In a typical deal, after a theater’s operating costs have been paid, the first week’s revenues are split 90-10 in favor of the distributor which is why the initial grosses are so important for a studio. That split shifts in the exhibitor’s favor as the run continues, though precise terms are separately negotiated for each picture. The longer a film’s run, the more the theater operator makes.
Pressure from exhibitors to increase flagging revenues comes after a decade in which almost every major studio established a specialty unit from Searchlight to the recently formed Paramount Classics and Universal Focus. Now many of these are finding they have to be very careful about which pictures they commit to, or the theater chains just won’t play them.
Distributors change course
Only a few years ago, Fox Searchlight was buying films like “The Brothers McMullen,” made on a shoestring budget of a few thousand dollars. Now it is choosing to invest in a very different kind of picture.
It was Searchlight that first developed “Traffic,” which was eventually made by USA Films, the fledgling movie division of Barry Diller’s media empire. Its budget: a staggering $55 million more than 100 times the cost of the average Sundance Film Festival contender. USA felt it was a far better investment to put its money in one big picture than in many smaller releases.

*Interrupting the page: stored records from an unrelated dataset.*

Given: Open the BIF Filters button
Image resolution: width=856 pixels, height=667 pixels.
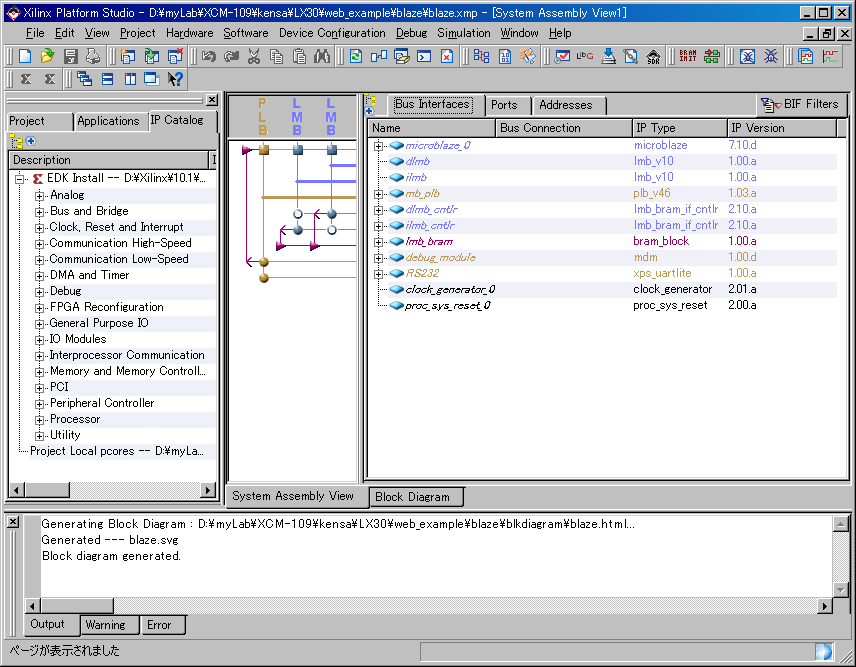Looking at the screenshot, I should point(800,104).
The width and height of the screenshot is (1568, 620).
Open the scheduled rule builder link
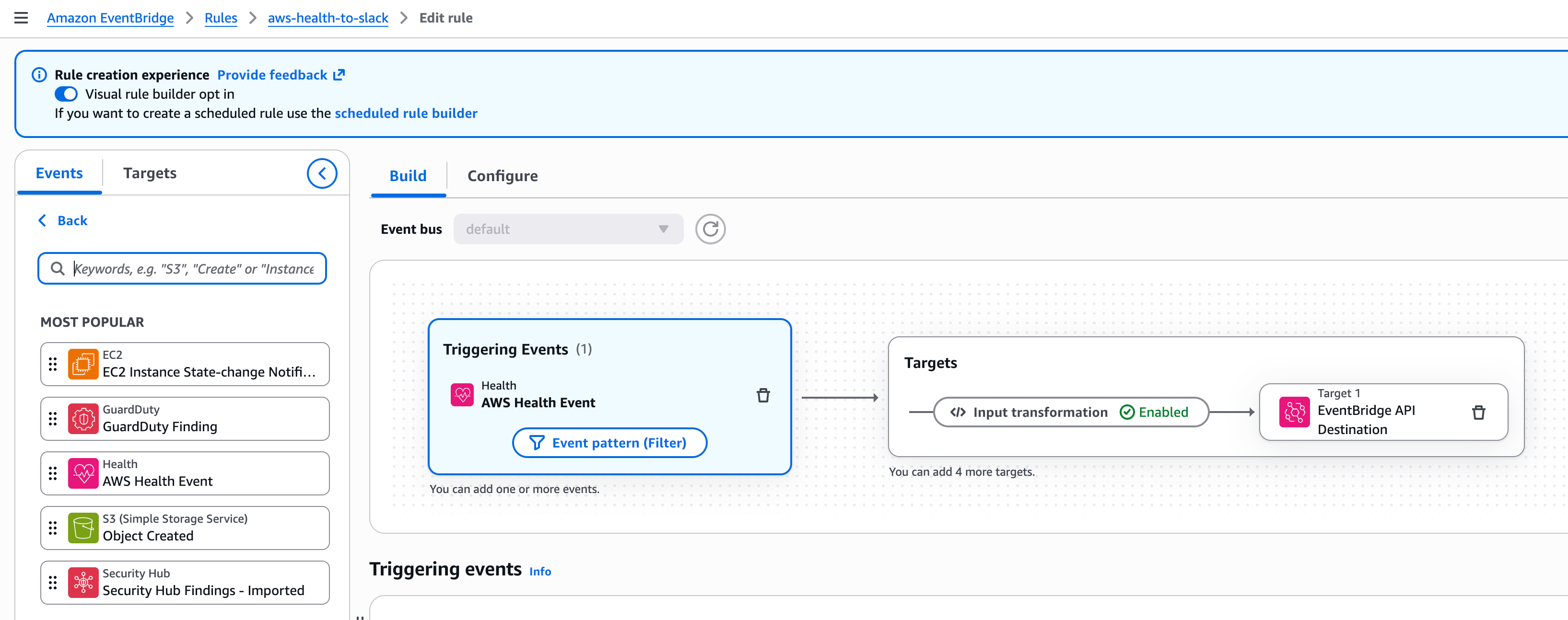[405, 113]
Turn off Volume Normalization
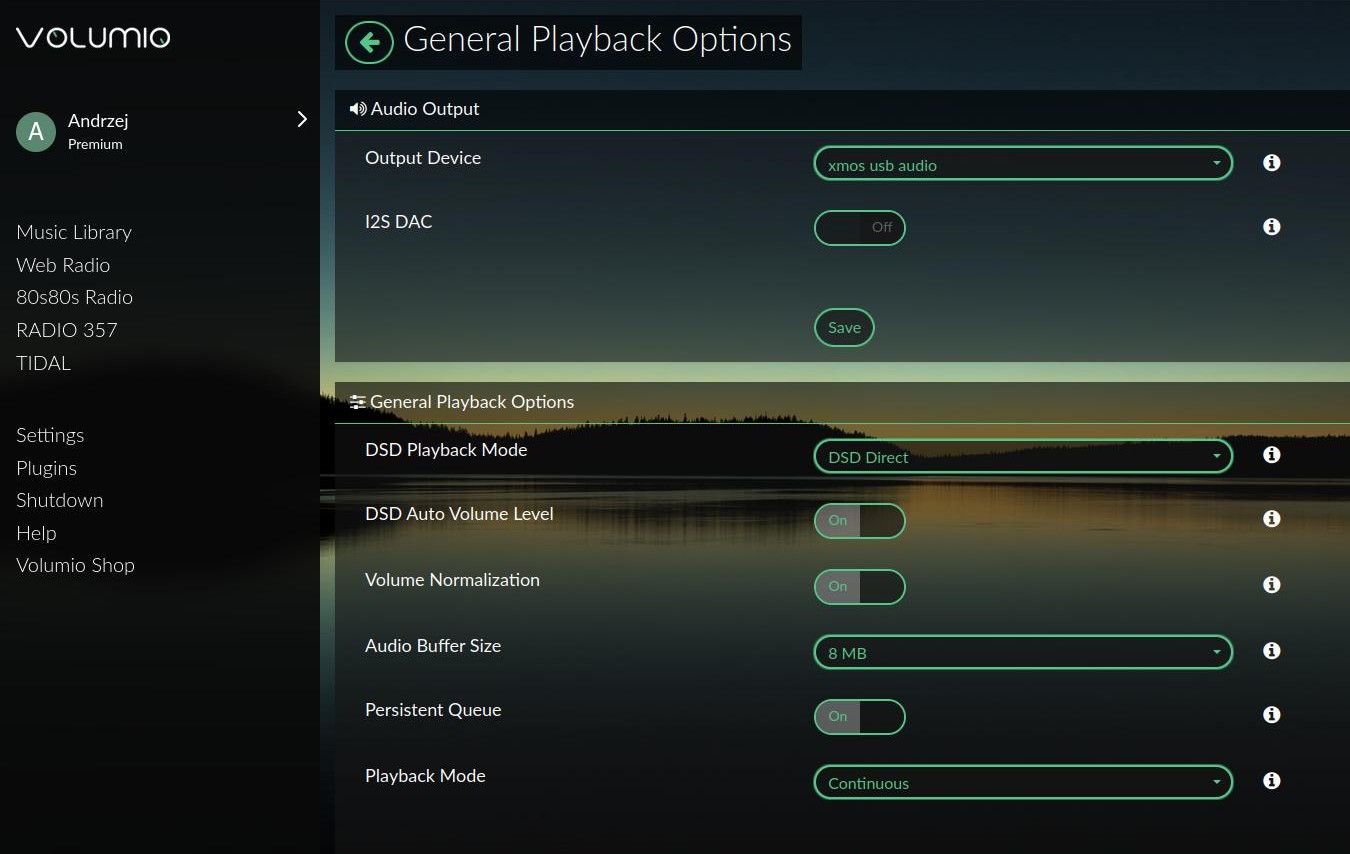1350x854 pixels. tap(859, 587)
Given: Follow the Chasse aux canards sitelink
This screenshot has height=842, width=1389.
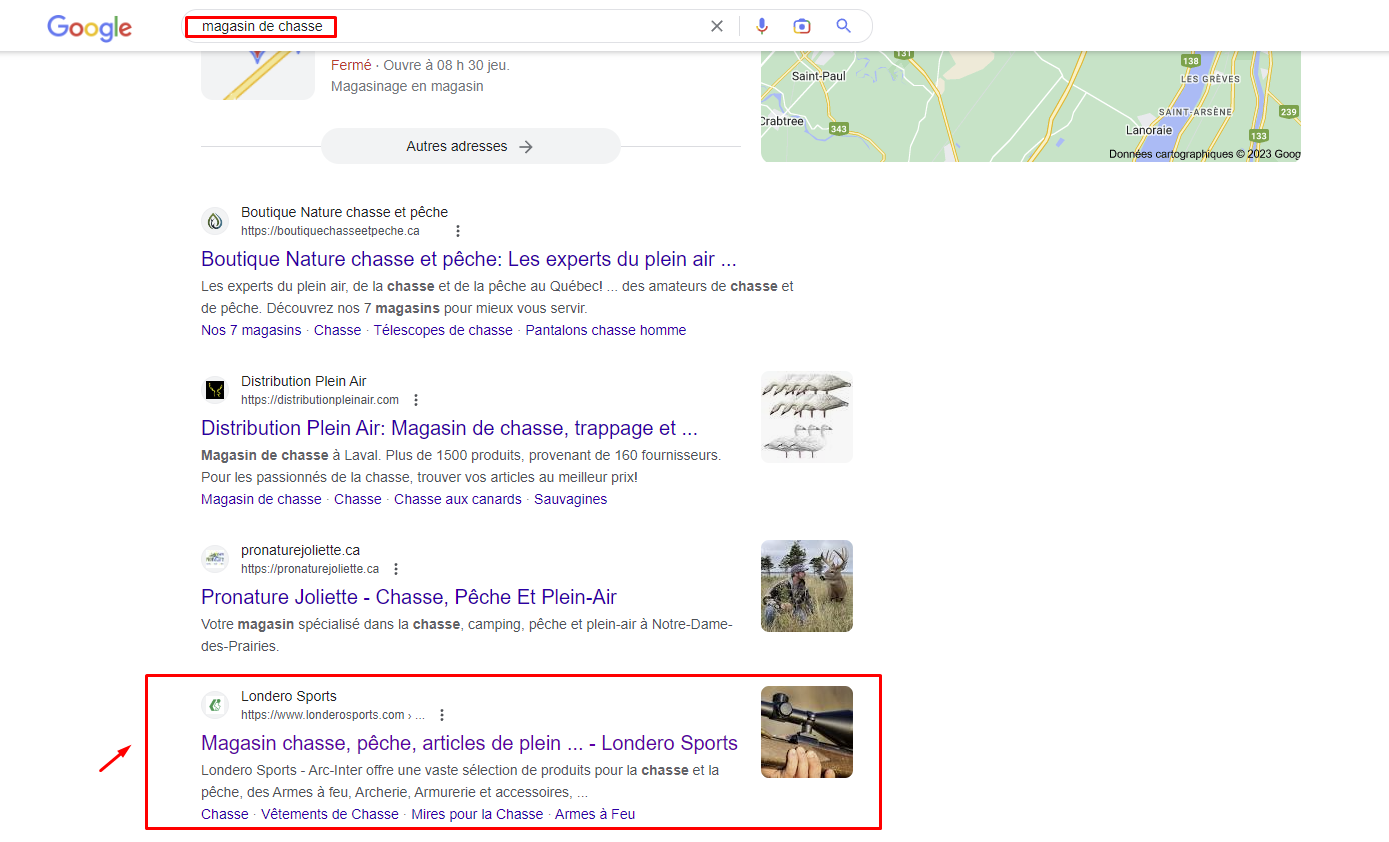Looking at the screenshot, I should [x=457, y=499].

Similarly, a company like Miramax, which used to dominate the film festivals, went for more than a year without any significant acquisitions. Instead, it cut back on the ultra-low-budget releases, ramped up the number of bigger-budget films produced in-house and beefed up its sister company, Dimension Films, which makes “genre” releases like “Scream” and “Scary Movie.” (It recently has started buying again, though on a small scale.)
This year’s Sundance festival in Park City, Utah, which ran from Jan.18 to 28, provided plenty of proof of the new strategy that independent powerhouses are pursuing.

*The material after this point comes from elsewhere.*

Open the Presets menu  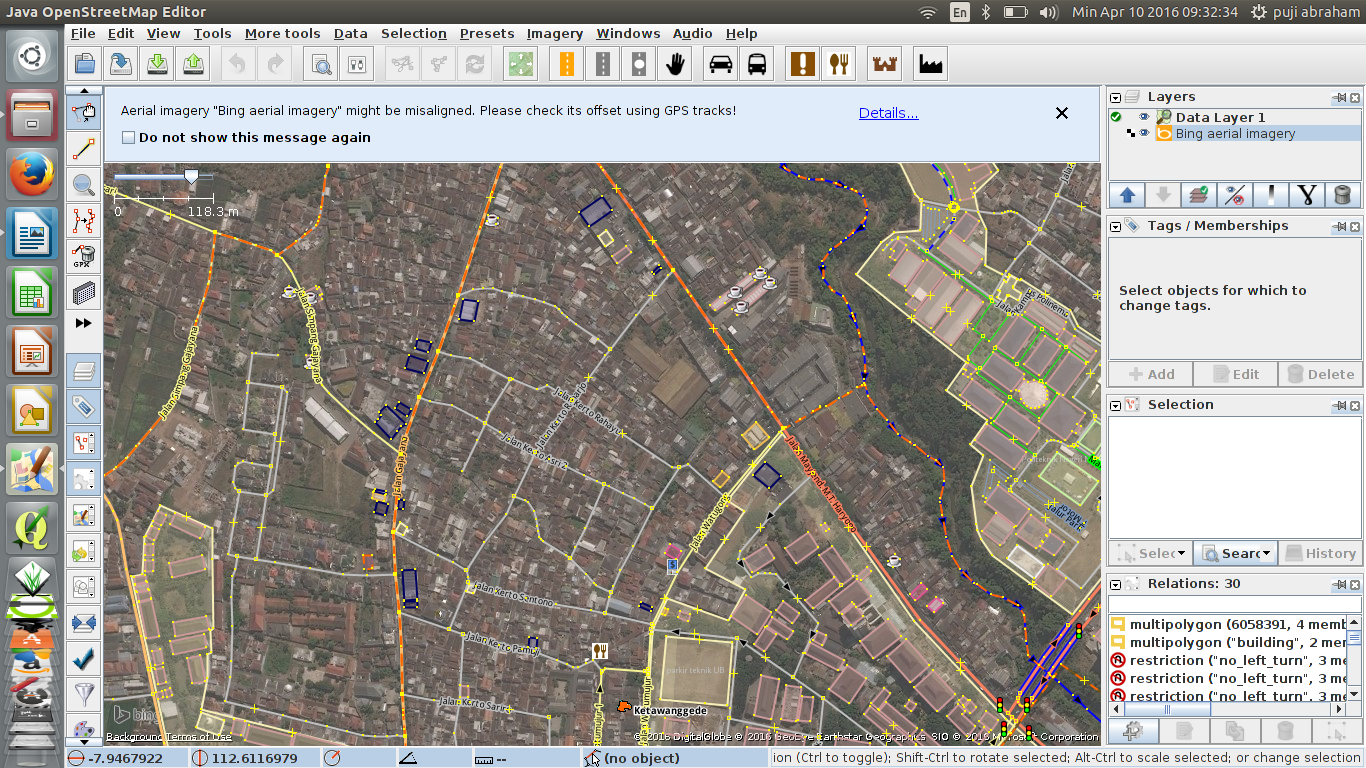[487, 33]
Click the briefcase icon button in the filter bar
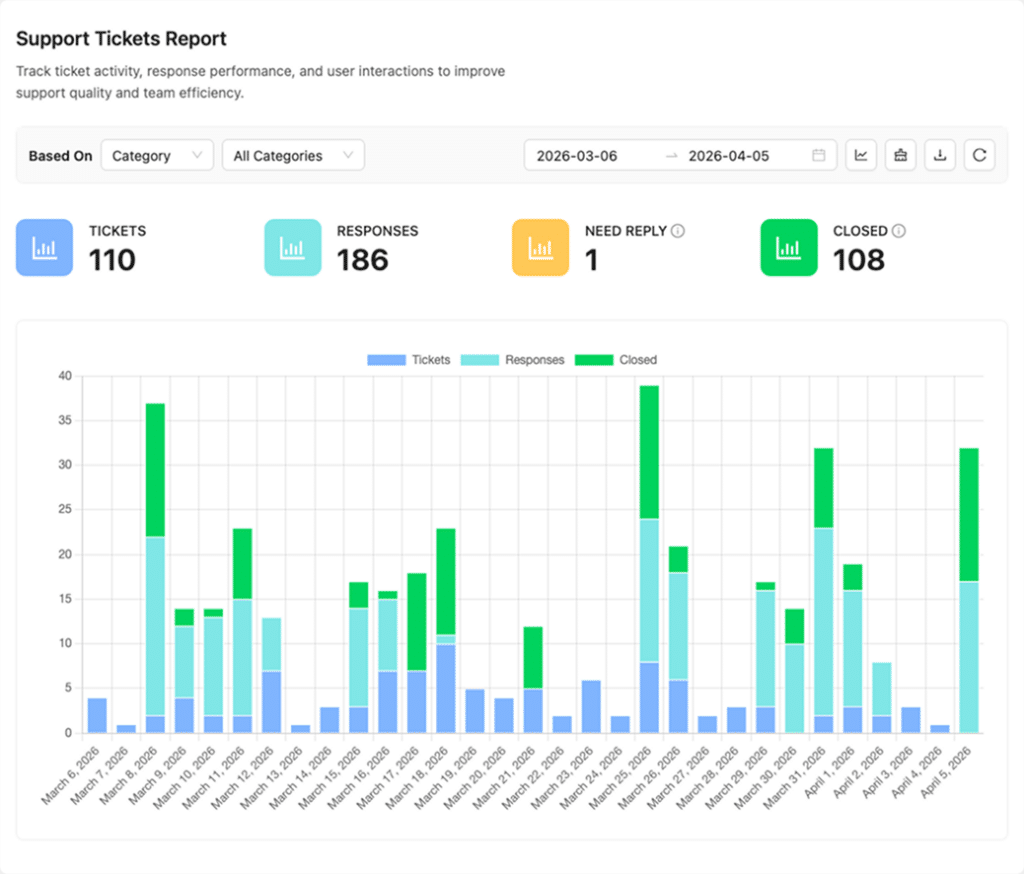1024x874 pixels. pyautogui.click(x=900, y=155)
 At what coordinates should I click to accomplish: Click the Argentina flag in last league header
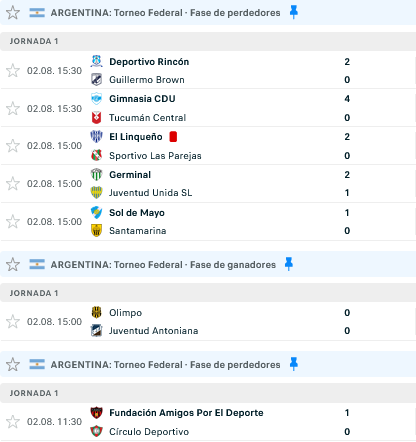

Whereas three or four years ago Miramax and other cash-rich companies were snapping up almost every decent picture in sight, this time hardly any of the independent movies shown at Sundance found buyers despite several drawing solid reviews.
“Nobody got ‘silly money’ for any one project,” said producer Michael Peyser, at Sundance with his film “Haiku Tunnel.” “Even if you had multiple bidders, the advances are not large any more. The buyers got burned in the past, and the costs of marketing and distribution have risen considerably.”
Increased marketing costs are pivotal. The Motion Picture Association of America said that while the average studio film costs $51.5 million to make, it costs another $25 million to market. How can art-house movies compete with that?
“Years ago, you could depend on national magazines like Time and Newsweek to review foreign films and independent films on a regular basis,” said Sony’s Barker. “But now there seems to be less coverage than before. I think it’s due to pressure from editors.”
Diversifying for stability
Producer and distributor Regent Entertainment, which produced the critically acclaimed “Gods and Monsters,” is one company that is still betting on art-house releases.
But Regent is also following a new strategy: buying theaters as well as producing movies. That diversifies risk and gives it a solid real-estate investment. Indeed, the value of its real estate holdings has soared, according to Paul Colichman, one of the company’s partners.
Regent has invested several hundred thousand dollars in renovating the Regent Showcase on La Brea Avenue in Hollywood and is putting the same kind of money into a theater in Dallas.
And the renovations appear to be yielding results with the Showcase’s latest release, “Crouching Tiger, Hidden Dragon.” In its first week at the Hollywood theater, “Dragon” brought in an almost unheard of $100,000, said Colichman. Still, he notes, most of the time the theater does “only breakeven business.”
That may be fine for art lovers, but it isn’t acceptable to Hollywood business executives.